The order requires organizations, such as universities providing Internet access, to comply with the law by the spring of 2007.
The order, issued in August, extends the provisions of the 1994 Communications Assistance for Law Enforcement Act, which require telephone carriers to engineer their switching systems, at their own cost, so that federal agencies can easily obtain surveillance access.
The new requirements, according to written comments by the Justice Department filed with the FCC, are necessary to keep the law viable in the face of so many technological advances and to help law enforcement to accomplish its mission in the face of such rapidly changing technology.
Lawyers for the American Council on Education, the nation’s largest association of universities and colleges, are preparing to challenge the order before the United States Court of Appeals for the District of Columbia Circuit, Terry Hartle, a senior vice president of the council, told the New York Times.
The universities are not questioning the government’s right to use wiretaps to monitor criminal or terrorism suspects on campus, Hartle told the Times, but they do question the order’s rapid timetable and extraordinary cost for compliance with the order.
Technology experts have estimated that it could cost universities at least $7 billion just to buy the necessary switches and routers, according to the Times.
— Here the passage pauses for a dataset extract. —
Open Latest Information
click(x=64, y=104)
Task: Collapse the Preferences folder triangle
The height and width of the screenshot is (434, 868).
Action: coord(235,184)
The figure, however, does not include installation or the hiring and training of the staff required to oversee the sophisticated circuitry.
At New York University, the order would require the school to install thousands of devices in over 100 buildings throughout Manhattan, Doug Carlson, the university’s executive director of communications and computing services, told the Times.
FCC officials declined to comment publicly, citing their continuing review of possible exemptions to the order.